Nine out of the top fifteen selected features were also among the fifty features with the lowest p-values. As already discussed in previous section, the filter methods tend to select features that are correlated with each other, and therefore some of the features among the ones with the lowest p-values will not be selected by greedy RLS because of their redundancy with the previously selected features. Moreover, in contrast to the filter methods, all the features selected by greedy RLS may not be very informative individually but will be helpful for constructing a predictor when used together with other genetic features. We therefore believe that there is a strong possibility that the genetic features selected by greedy RLS are linked to the underlying biology, even if all of their disease-associations have not yet been established.
For building and testing the model we examined data from the Wellcome Trust Case-Control Consortium’s (WTCCC) study cohorts along with the set of controls from the UK National Blood Service Control Group (NBS). WTCCC is a group of 50 UK-based research groups whose aim is to better understand patterns amongst the genetic variants and their relation to disease onset .

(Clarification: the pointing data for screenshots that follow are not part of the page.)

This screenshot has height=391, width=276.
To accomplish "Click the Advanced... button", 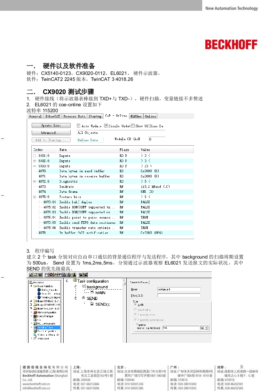I will (51, 133).

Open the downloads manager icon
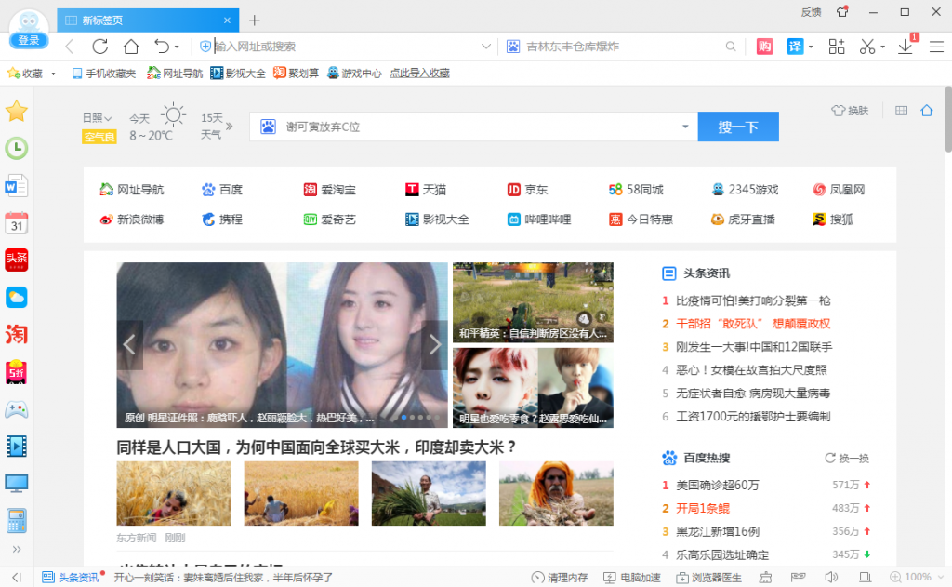tap(906, 47)
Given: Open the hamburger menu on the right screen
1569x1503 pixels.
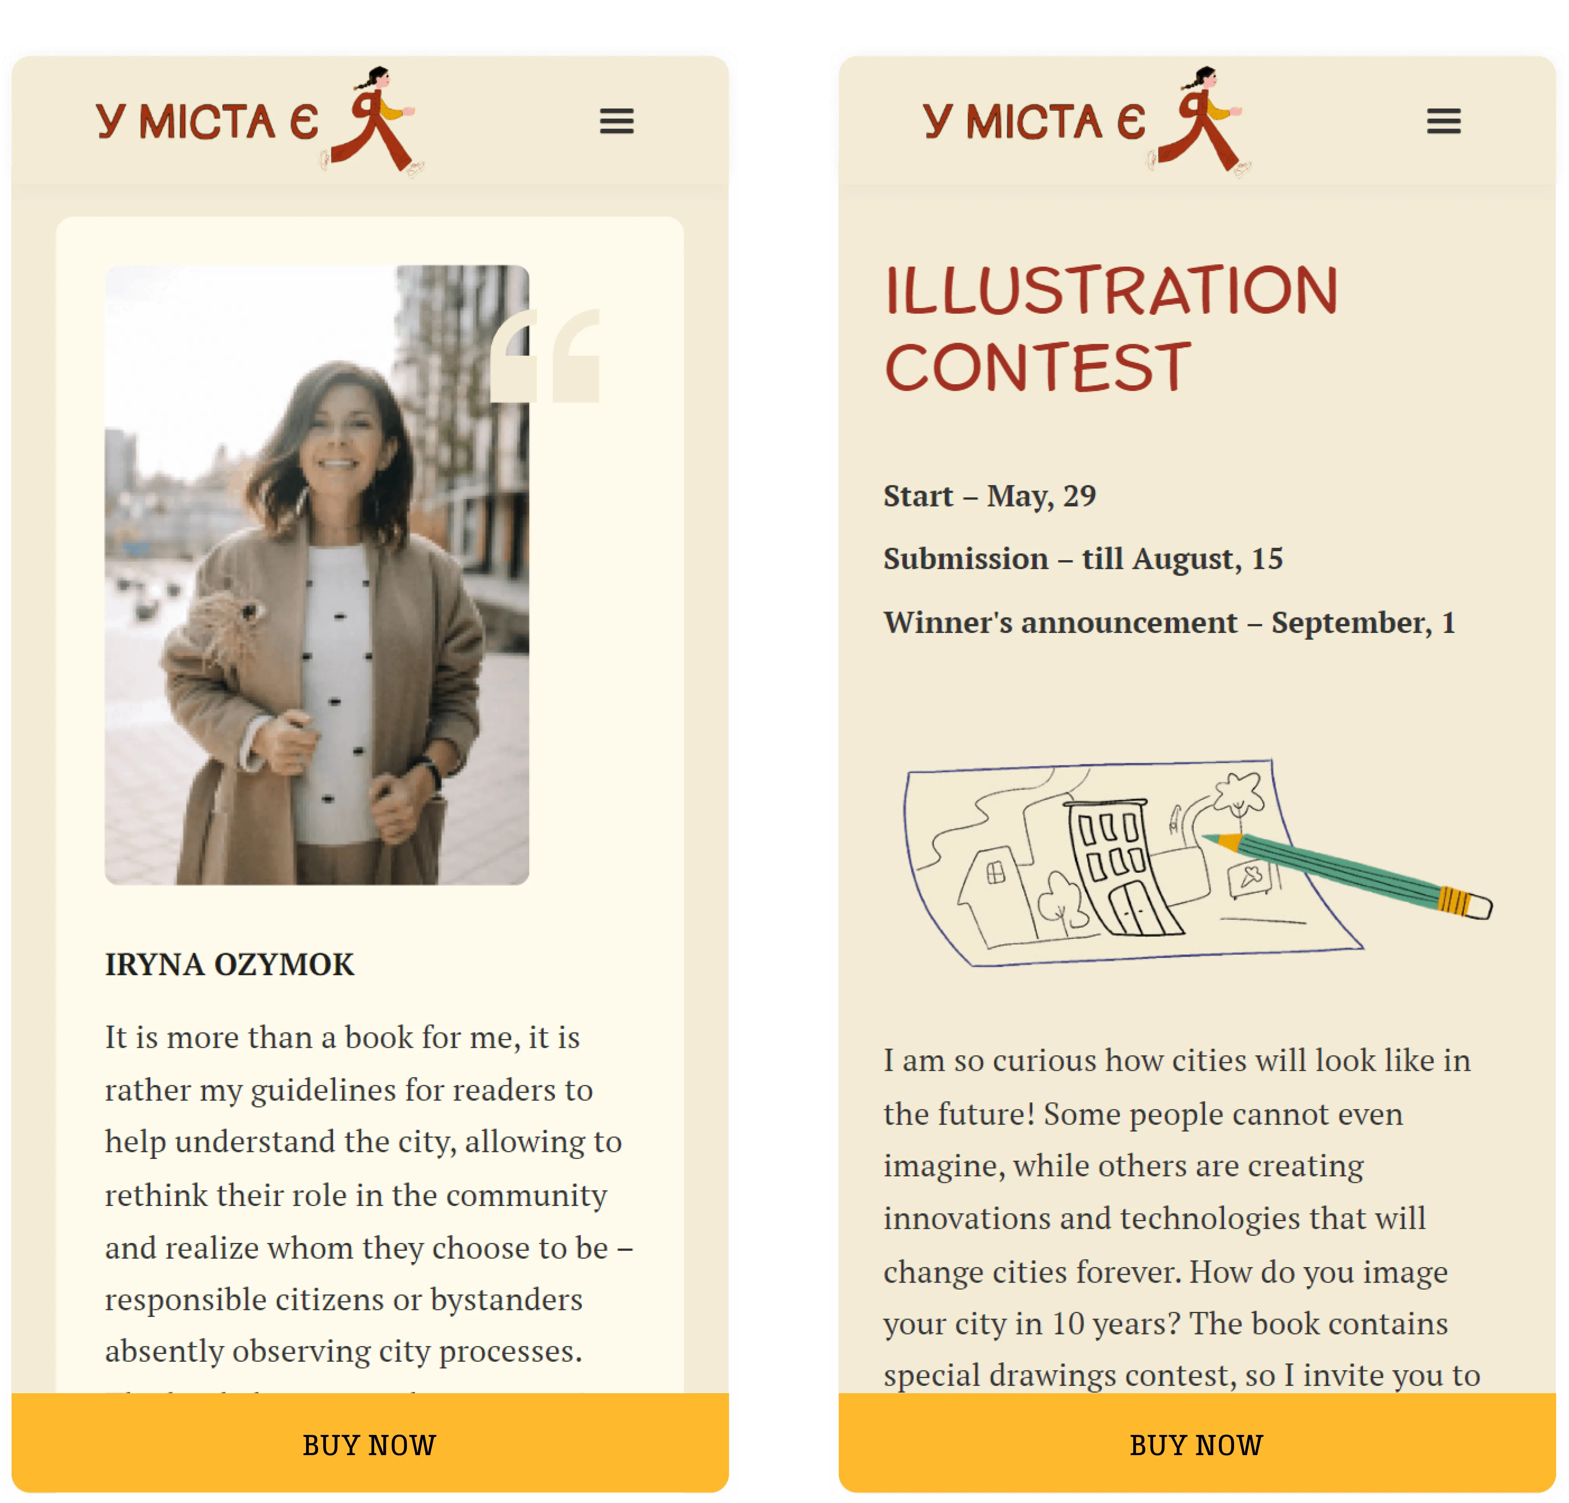Looking at the screenshot, I should (x=1443, y=122).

From the WTCCC data cohorts we chose to examine a single case study, the Hypertension (HT) dataset in conjunction with the NBS controls set . The original dataset consisted of 3,501 individuals and 500,568 SNPs distributed across 23 chromosomes that were originally sequenced with the Affymetrix 500k chip. From this set, 91 individuals and 30,956 SNPs were removed based on the exclusion lists for the associated datasets . This reduced set was further filtered in PLINK based on standard quality control procedures including implementing filters that excluded features that failed the Hardy-Weinberg equilibrium in the controls with a threshold of P< 1×10−3, a minor allele frequency of 1%, a missing rate of 5%, along with a filter eliminating individuals who were missing data from more than 5% of SNPs [2, 3, 81–85]. After this quality control the dataset incorporated 3,410 individuals and 404,452 SNPs. As the aim of this study was to test the feasibility of the proposed algorithm, rather than the suitability of the selected features, we omitted advanced filtering methodologies such as population stratification or the adjustment of call rates to more conservative values.

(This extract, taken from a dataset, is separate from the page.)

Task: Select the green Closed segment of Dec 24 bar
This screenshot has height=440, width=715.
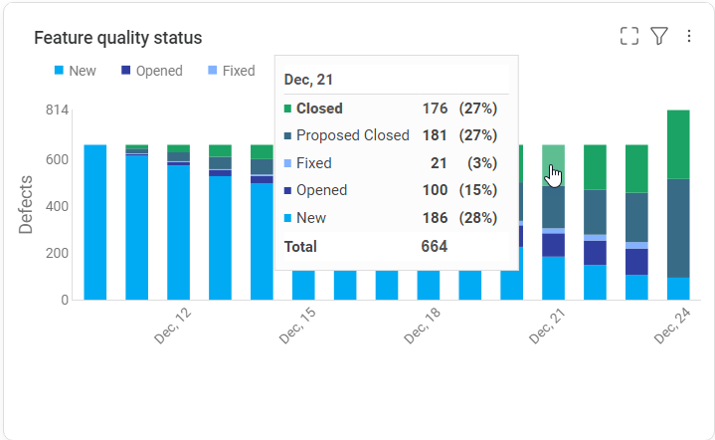Action: pos(678,143)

The RLS and SVM based methods require, that the features are encoded as numerical values. The SNP data that was used in the runs were 0, 1 and 2 corresponding to the minor allele count for the genetic feature, representing the major allele homozygote, the heterozygote and the minor allele homozygote respectively. For the scalability experiment, the runs used 1,000 examples and 10, 100, 1,000, 10,000, 100,000, 250,000 and 500,000 features. The file formats used for the data input were ARFF, binary and binary file formats for Weka, R and greedy RLS respectively.
This paper is a proof-of-concept of wrapper methods being able to scale up to entire GWAS and having the capacity to perform better than the traditional filter or hybrid methods. Thorough consideration of the effects of different quality control procedures on the results, and biological validation of the found feature sets falls outside the scope of this study. The greedy RLS algorithm is the first known method that has been successfully used to perform a wrapper-based feature selection on an entire GWAS. This novel approach created a solution for an important problem, providing highly accurate results. Both the computational complexity analysis and practical scalability experiments demonstrate that the method scales well to large datasets. One critical question that remains is, what is the optimum number of features to select in such as study. While there is no definitive answer, our results indicate that even a small number of features may provide accurate prediction models.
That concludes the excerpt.